Gen Y remains optimistic, while their baby-boomer counterparts grapple with the reality of having to work longer.
by Site Staff
March 4, 2009
Despite the recession, Gen Yers are fairly optimistic about the economy and their marketability. Their baby-boomer counterparts, however, are watching retirement funds dwindle and are grappling with the reality of having to work longer. Organizations have to adapt to these new dynamics and ensure both generations are engaged, even during tough times.
“There’s a phenomenon that occurs during economic times like these where people will stay where they are. They’ll hunker down, but they have long memories,” said Leah Reynolds, the national lead of generational talent strategies for Deloitte Consulting. “They may [lose] trust or confidence in the organization because of how it behaved during the bad times, and we know there’s an uptick of movement in the workforce once things start to rebound.”
According to a recent survey by Deloitte, in both industrialized and emerging countries, employees between the ages of 50 and 59 were less engaged and less optimistic than employees between the ages of 20 and 26. And they may become even less engaged with the current recession, as they will need to continue working in organizations that may see them as outdated.
“A lot of them are thinking: I’m going to need to keep this high-level, mega-powered job because my retirement [has] gone down in value,” Reynolds said. “[And] they recognize there are some shifts going on, particularly with technology, that make it somewhat challenging for them to think about staying around and keeping their skills up-to-date.”
To engage them and make sure they have a place within the organization, learning departments can provide training that helps them “reinvent” themselves and retool their skills. Additionally, organizations can forgo the traditional corporate structure.

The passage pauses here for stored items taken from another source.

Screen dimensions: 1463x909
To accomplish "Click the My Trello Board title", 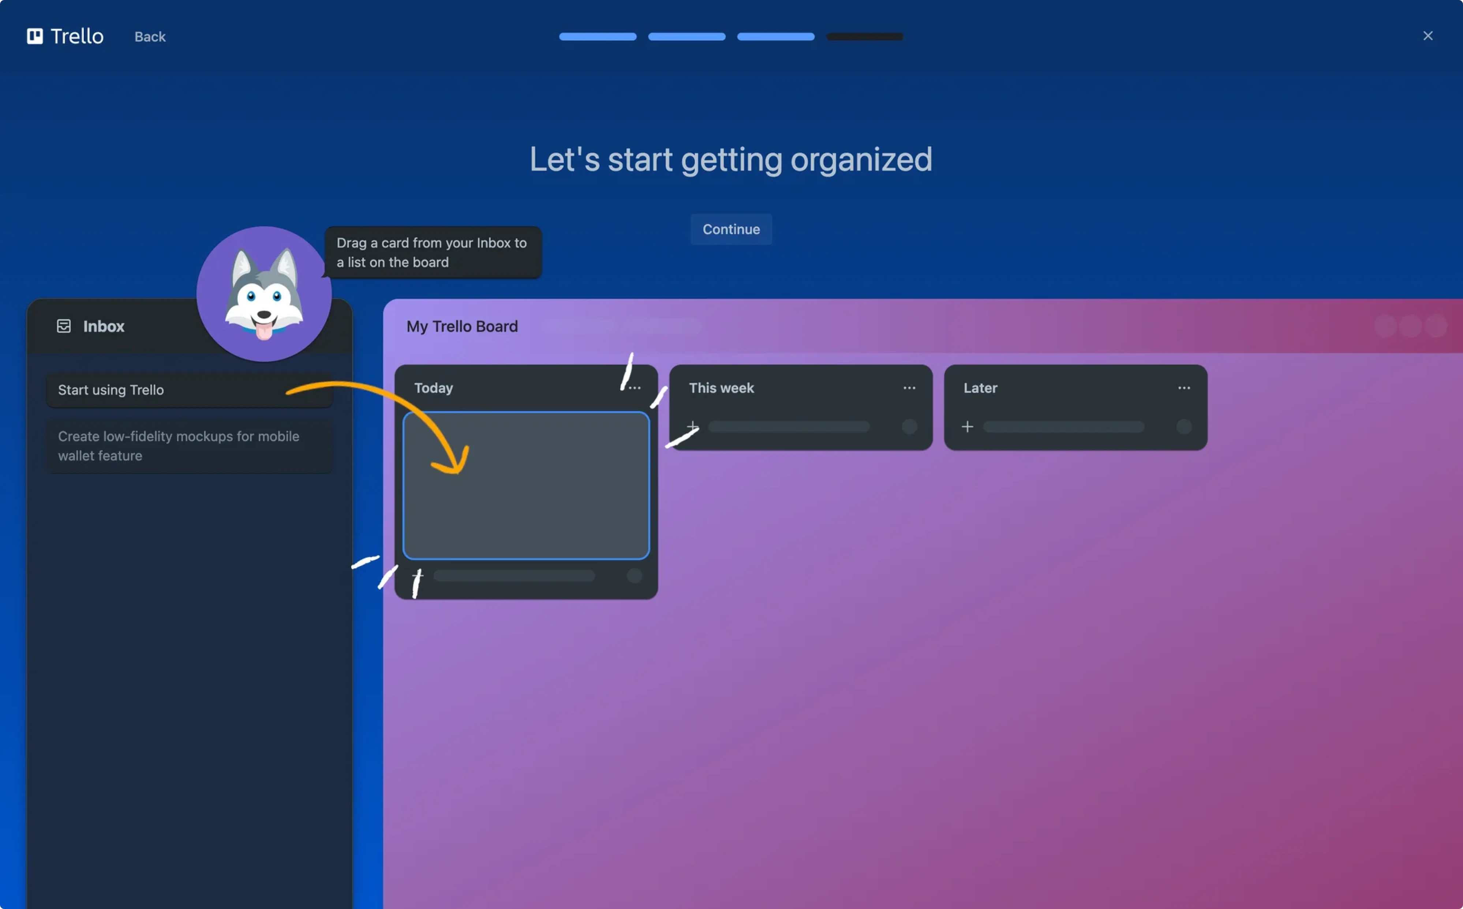I will (x=462, y=326).
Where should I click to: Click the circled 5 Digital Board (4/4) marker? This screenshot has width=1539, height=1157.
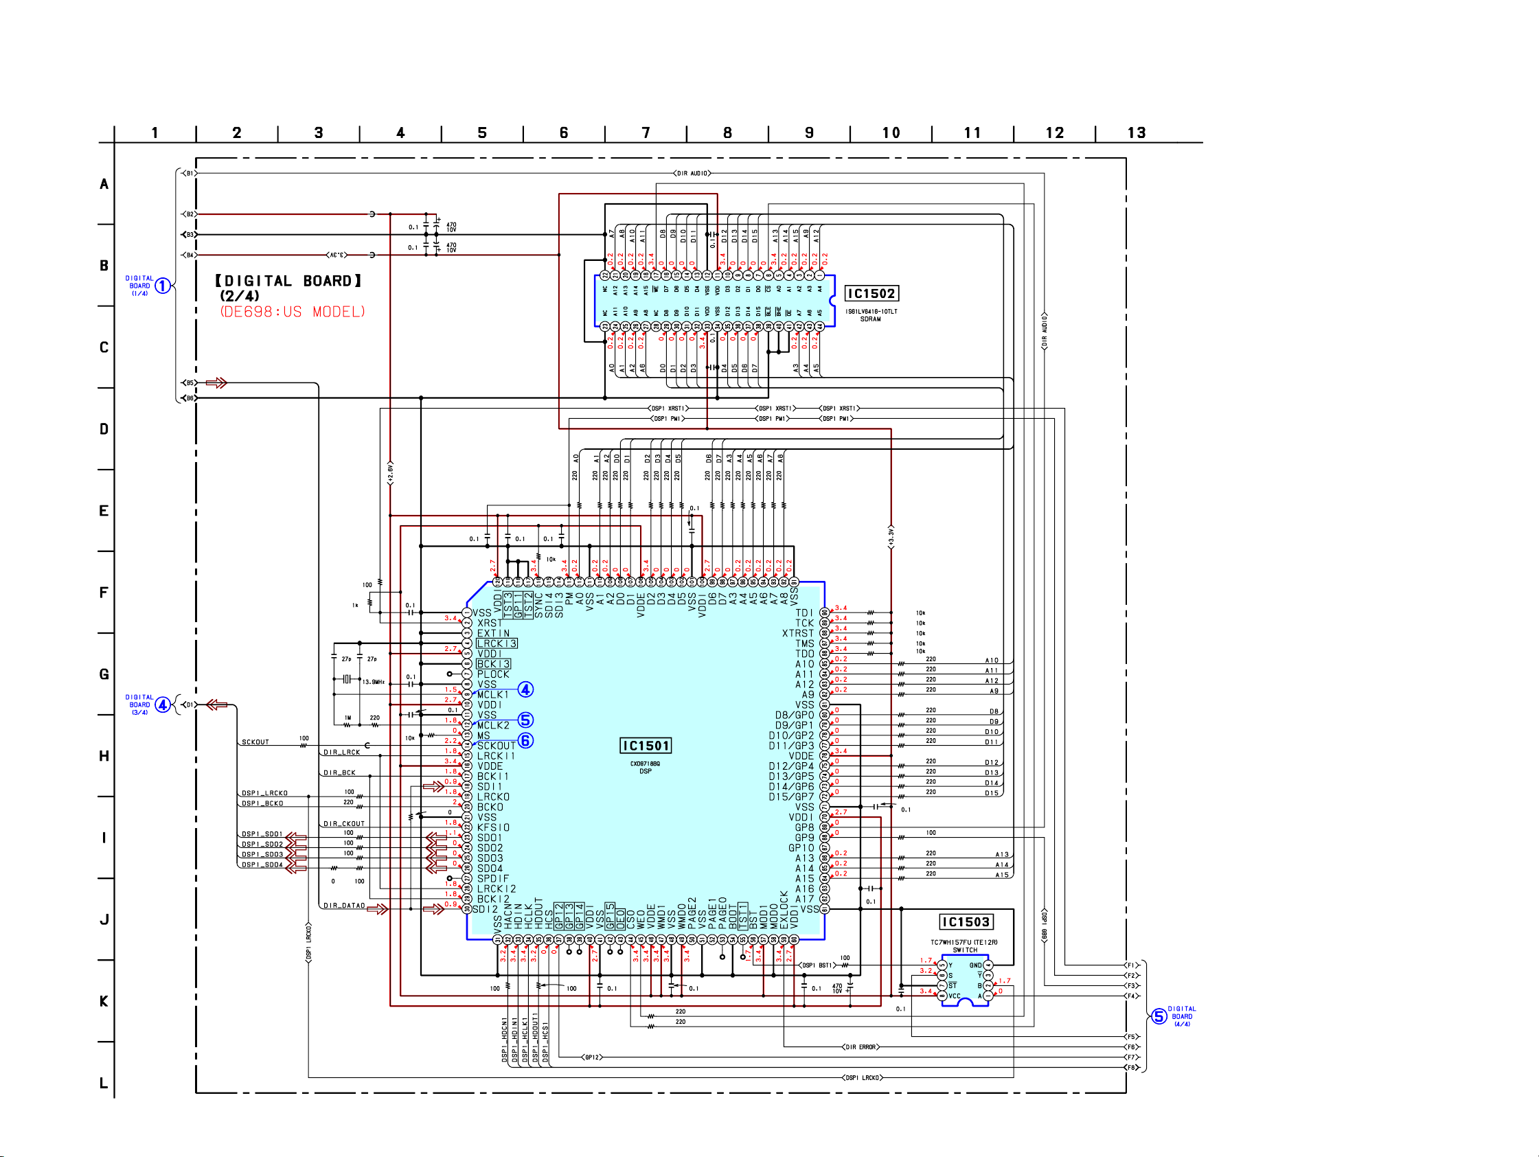(1158, 1016)
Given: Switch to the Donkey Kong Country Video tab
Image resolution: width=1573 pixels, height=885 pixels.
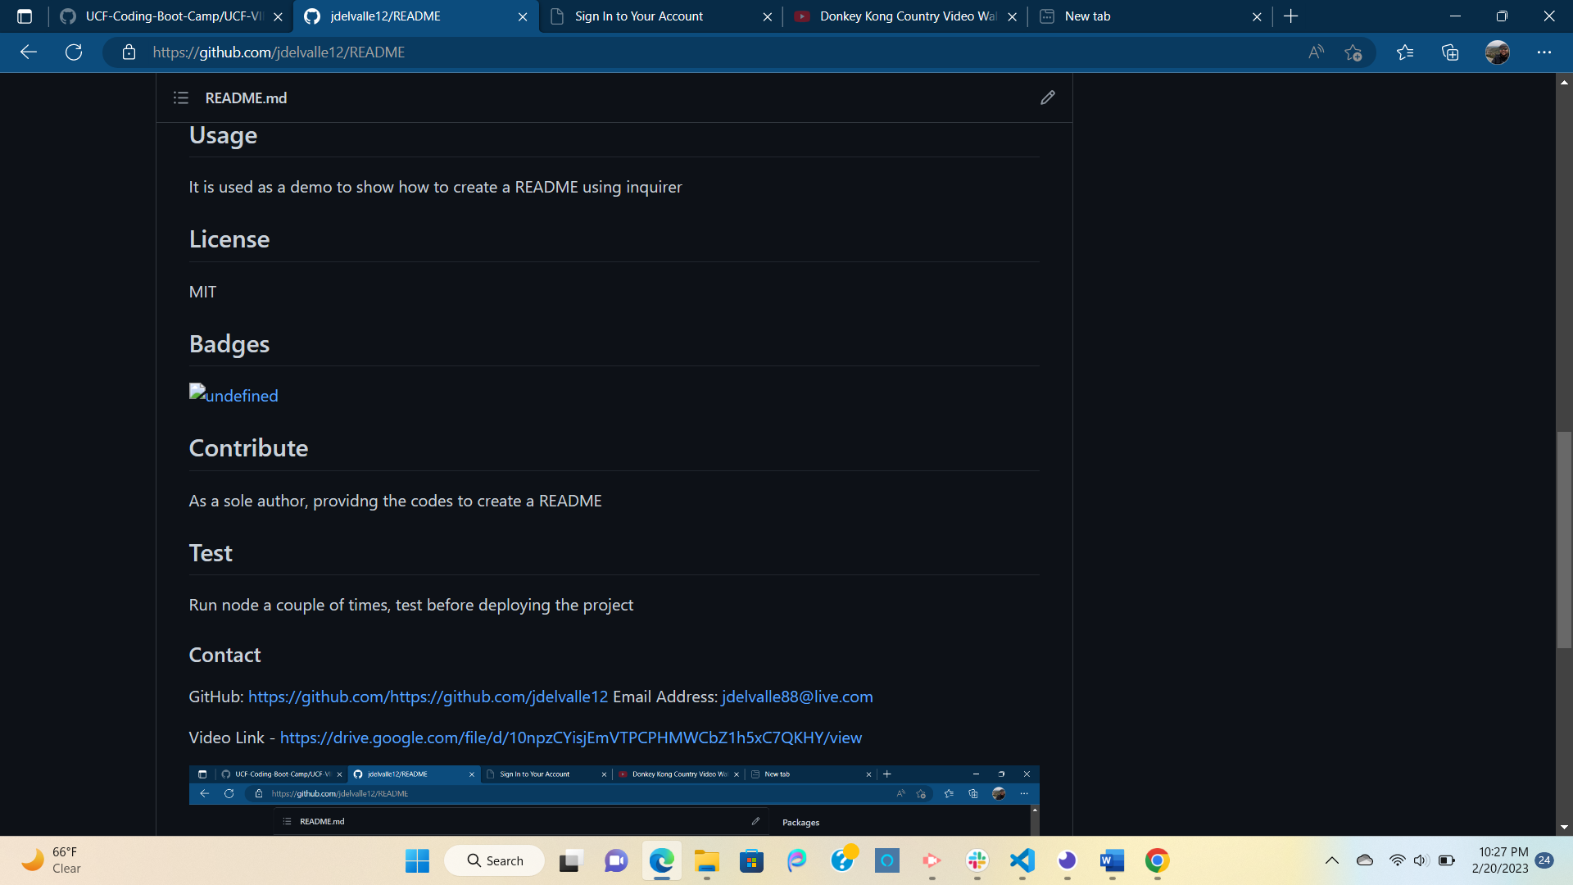Looking at the screenshot, I should [x=906, y=16].
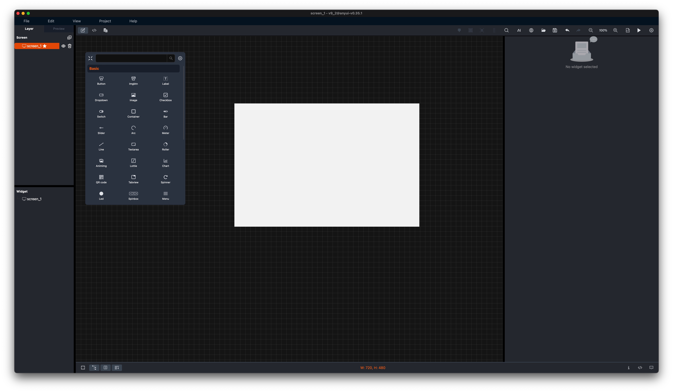673x392 pixels.
Task: Run the project with the play button
Action: [x=639, y=30]
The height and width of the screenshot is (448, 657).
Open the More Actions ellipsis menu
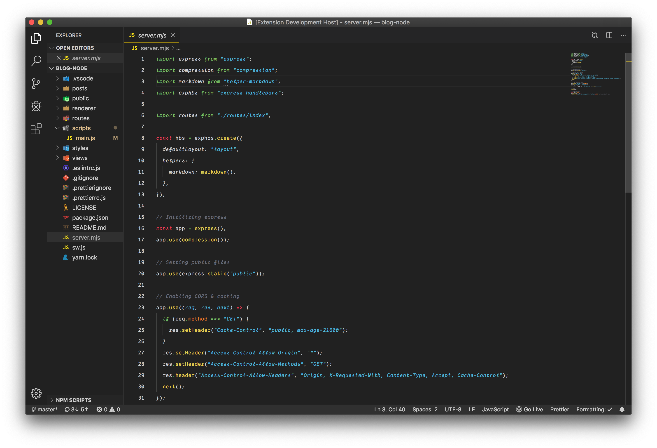tap(623, 35)
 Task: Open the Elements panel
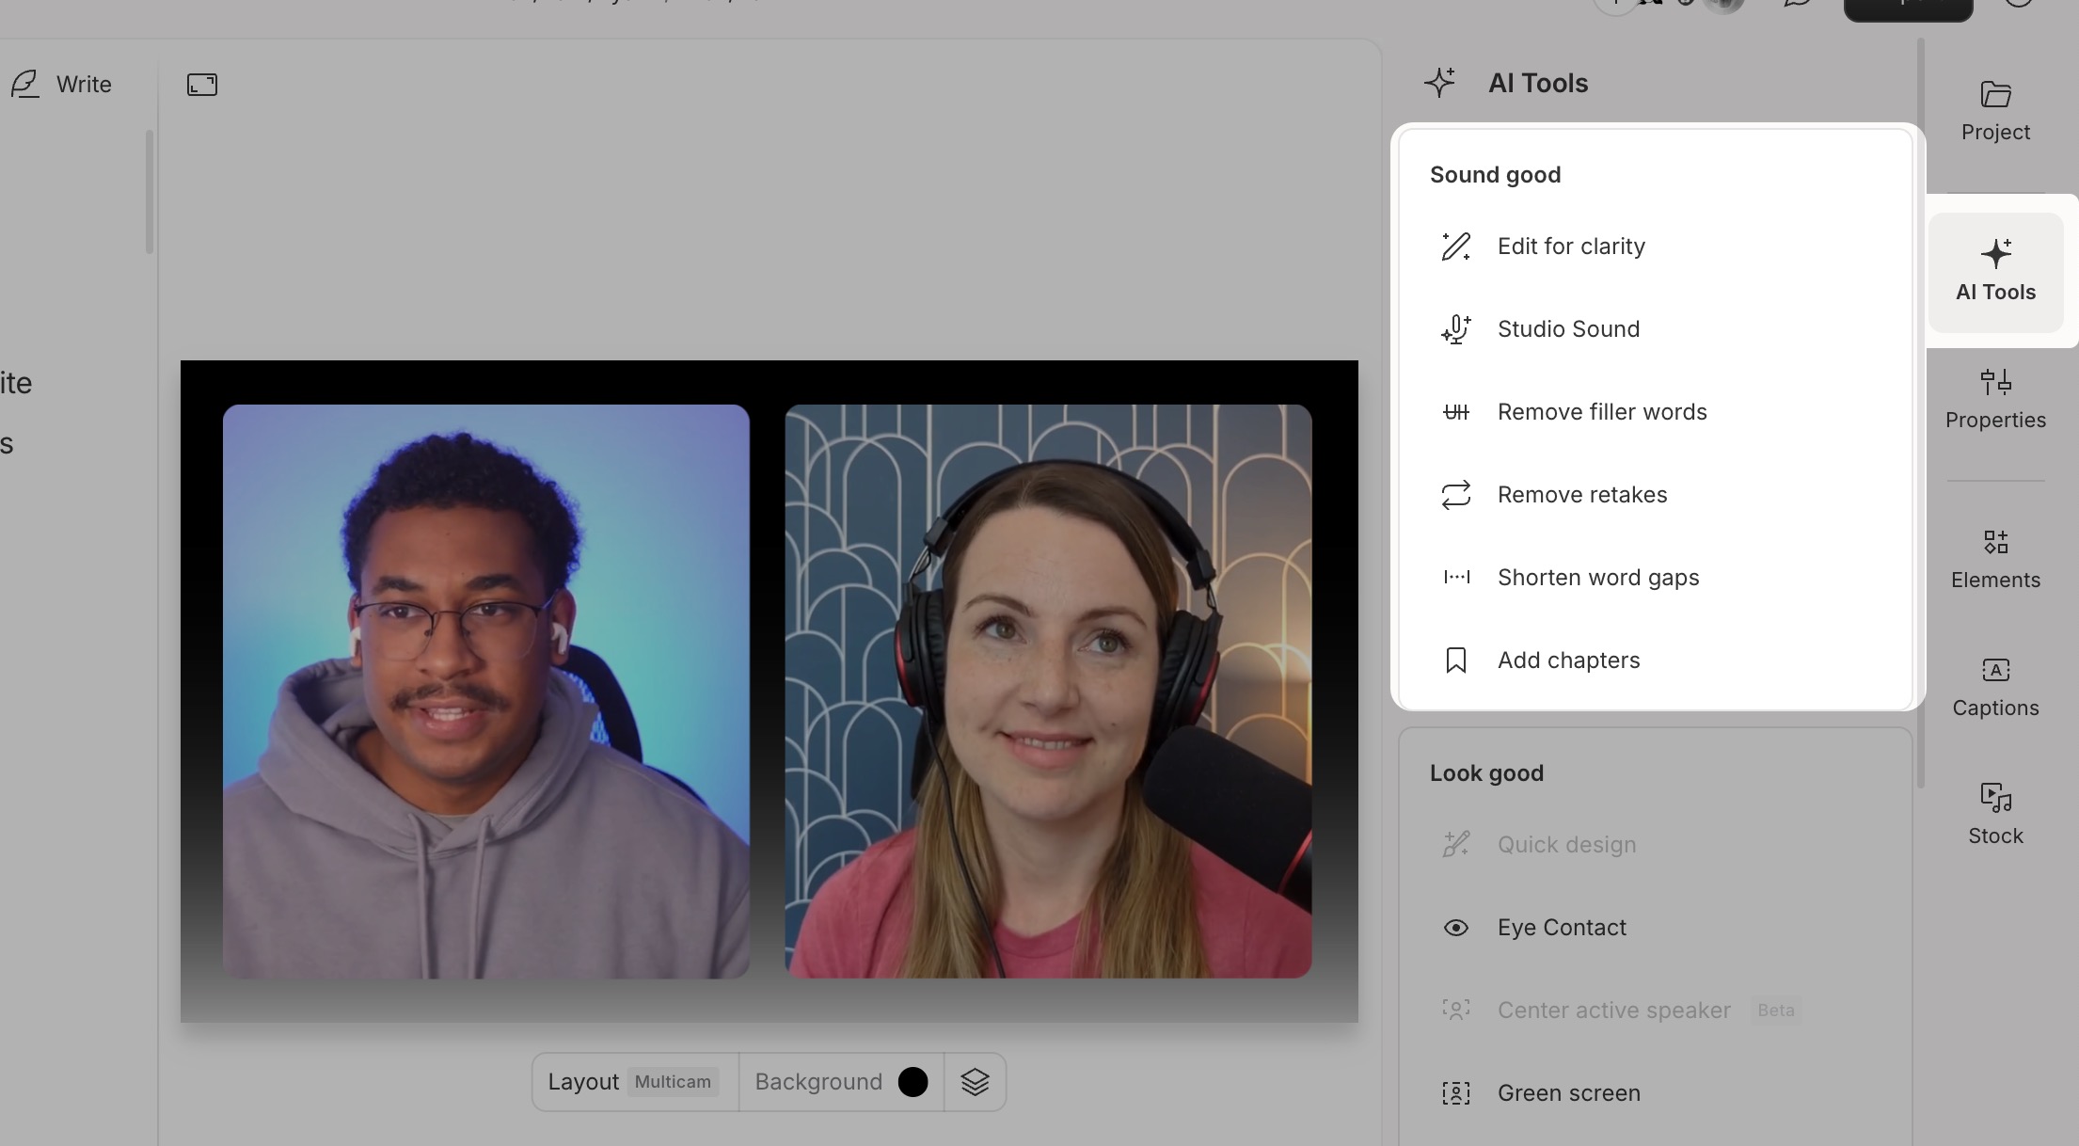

“We’ve begun to think about working with employers to create some new roles for experienced talent,” Reynolds said. “In other words, give them license to step off the corporate ladder and onto what we call the lattice, which allows more flexibility to move laterally or maybe even ‘down’ so [they] don’t have to be the king or the queen of the mountain anymore.”
As for the younger generation, according to another study by Deloitte, 45 percent of 860 Gen Y employees surveyed said the economy will have either a “positive impact” or “no impact” on their marketability in the workforce. Similarly, they tend to be more confident about the economy.
Reynolds doesn’t believe this optimism is rooted in ignorance. They know what’s happening; they just have a more positive outlook.
“Most generational experts trace the optimism of the Yers back to their baby-boomer parents,” she said. “Boomers as a generation have been fairly optimistic, and so what we find in their offspring is that they tend to be optimistic [too], but not unrealistic. It’s grounded in a savvy take on reality and pretty pragmatic.”
With Gen Yers, development is key to engagement.
“In the research we just did, what comes out loud and clear are development opportunities — what we [might see as] audacious opportunities to take risks [and] learn new things,” Reynolds said. “That’s really to a large degree what they’re clamoring for.”
In this recession, employers have a unique opportunity to take advantage of this enthusiasm.
“What we’ve been saying to employers is there’s really an opportunity. You [have] a potential deal [here] to take talent that so wants great opportunities [and] get things done, which we think could be very compelling to organizations that are struggling to do more with fewer people,” Reynolds said. “Before you say, ‘Hey, they’re just a bunch of kids,’ stop and take another look because they could really be doing some amazing things for you.”